* Problem to solve: Reproduce the short piece below on Good Will Hunting and educators word for word, from its first line to its last.

[Opening Document passage section]

Good Will Hunting is a rather cool movie about the impact one teacher can have on young people at risk. Towards the end, there’s an iconic scene that anyone who has seen the movie will remember.
It’s become known as the “It’s not your fault scene”
In it, Sean (played by Robin Williams) speaks to Will (Matt Damon) about the abuse he experienced as a child and ten times says “It’s not your fault”. That’s how many times it took for Will to absorb the meaning behind the words. Ten.
This may seem a little corny right now, but bear with me.
Educators didn’t choose the interruption that they are enduring and the uncertainty surrounding each state’s plan for return. This Coronavirus thing. You didn’t choose it. It’s not your fault.
If you’ve run a dodgy online session, it’s not your fault.
If you’re a Principal and you don’t know what to say when a Teacher suggests they’re medically at risk, that’s not your fault.
If you’re a parent and you really can’t make sense of the media malaise about Covid-19, leaving you with no idea of whether you should even send your kid to school or not, it’s not your fault.
If you’re a bit pissed off at being compelled to report on student progress during across remote learning … somehow … it’s not your fault.

[Closing Document passage section]
[Opening Data supplied section]

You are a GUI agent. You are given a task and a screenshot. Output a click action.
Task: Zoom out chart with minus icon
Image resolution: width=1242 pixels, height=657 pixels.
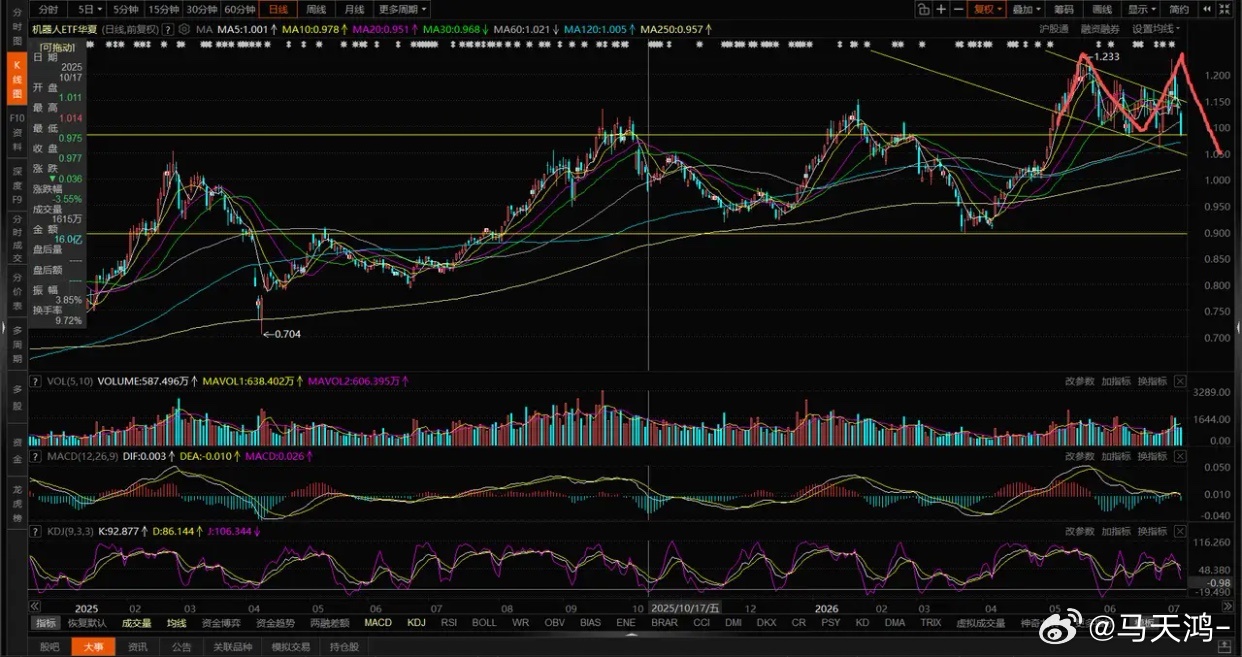click(958, 9)

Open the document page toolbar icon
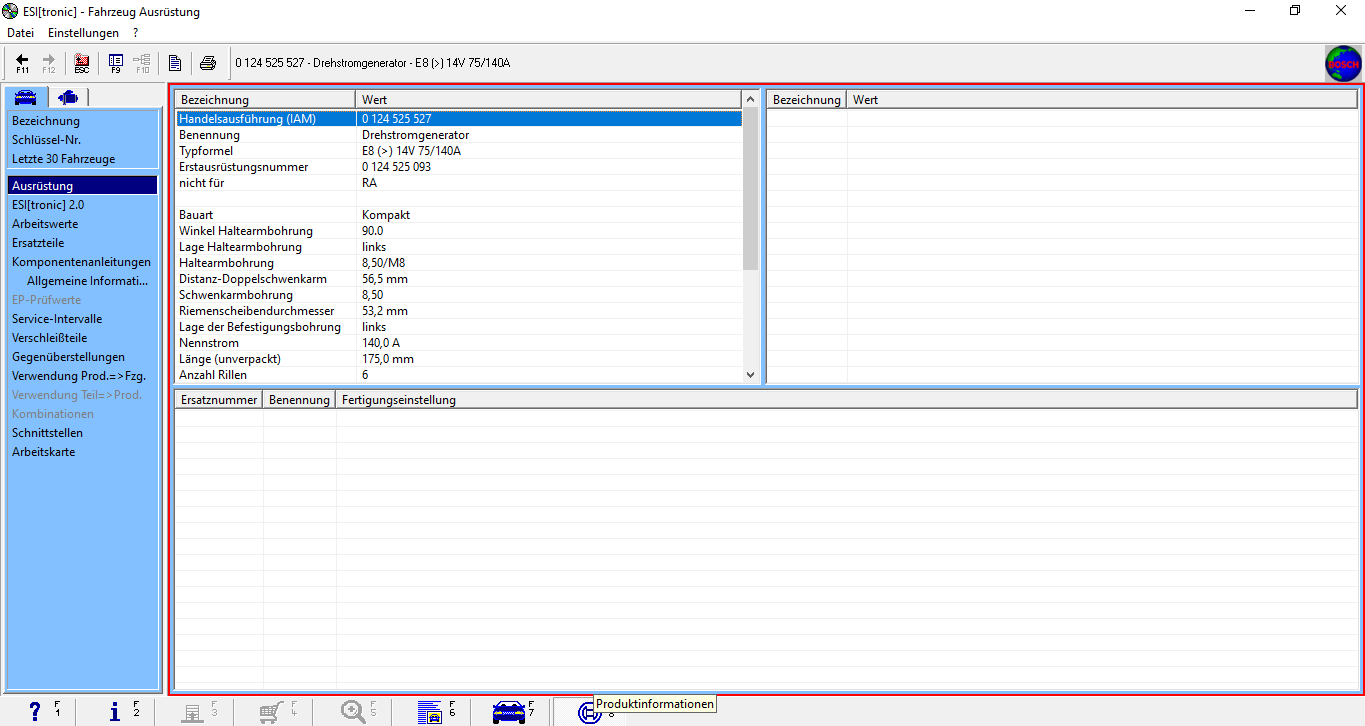[175, 63]
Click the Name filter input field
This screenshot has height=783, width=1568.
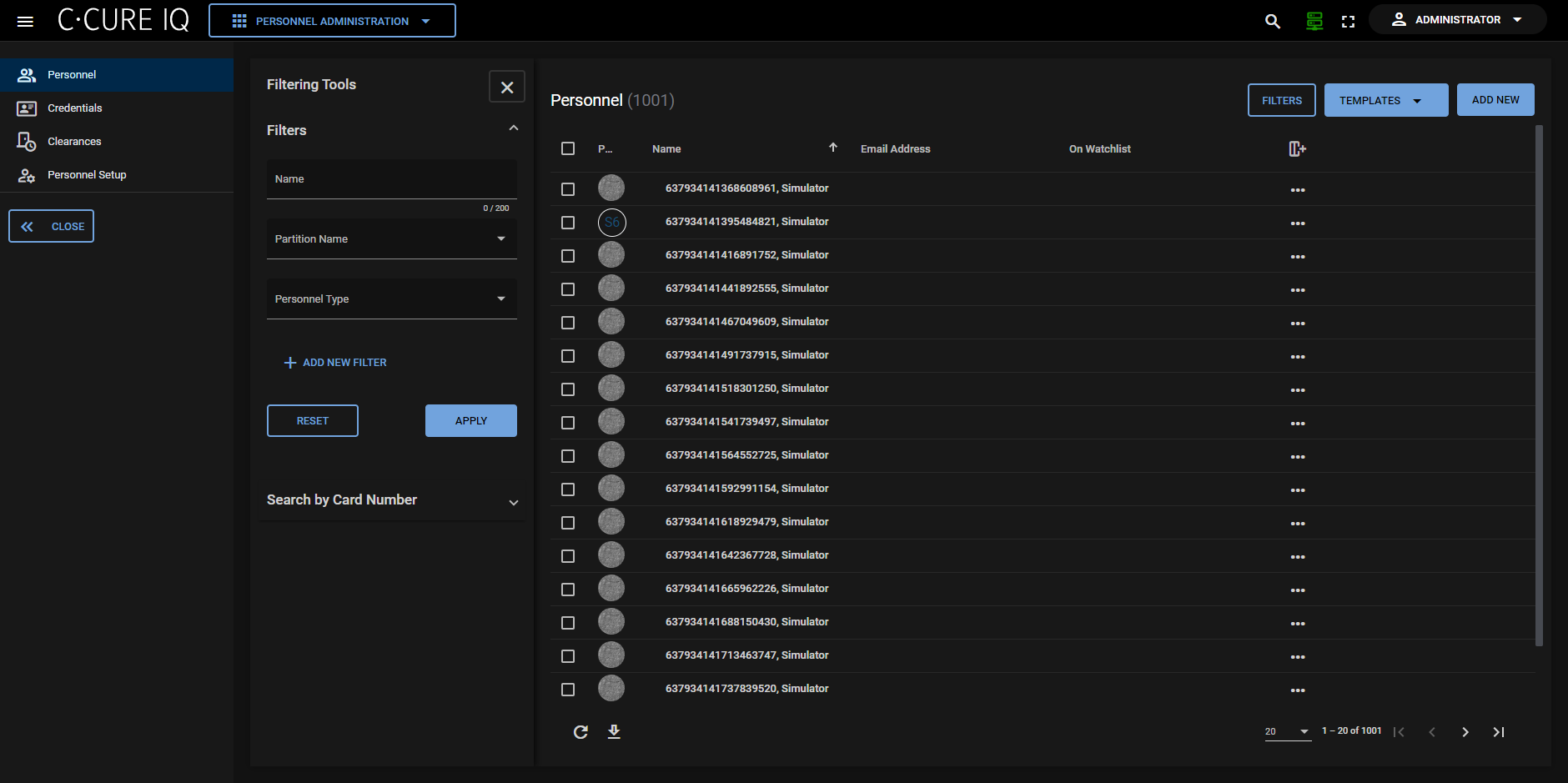pyautogui.click(x=391, y=179)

[Closing Data supplied section]

* Output:
Good Will Hunting is a rather cool movie about the impact one teacher can have on young people at risk. Towards the end, there’s an iconic scene that anyone who has seen the movie will remember.
It’s become known as the “It’s not your fault scene”
In it, Sean (played by Robin Williams) speaks to Will (Matt Damon) about the abuse he experienced as a child and ten times says “It’s not your fault”. That’s how many times it took for Will to absorb the meaning behind the words. Ten.
This may seem a little corny right now, but bear with me.
Educators didn’t choose the interruption that they are enduring and the uncertainty surrounding each state’s plan for return. This Coronavirus thing. You didn’t choose it. It’s not your fault.
If you’ve run a dodgy online session, it’s not your fault.
If you’re a Principal and you don’t know what to say when a Teacher suggests they’re medically at risk, that’s not your fault.
If you’re a parent and you really can’t make sense of the media malaise about Covid-19, leaving you with no idea of whether you should even send your kid to school or not, it’s not your fault.
If you’re a bit pissed off at being compelled to report on student progress during across remote learning … somehow … it’s not your fault.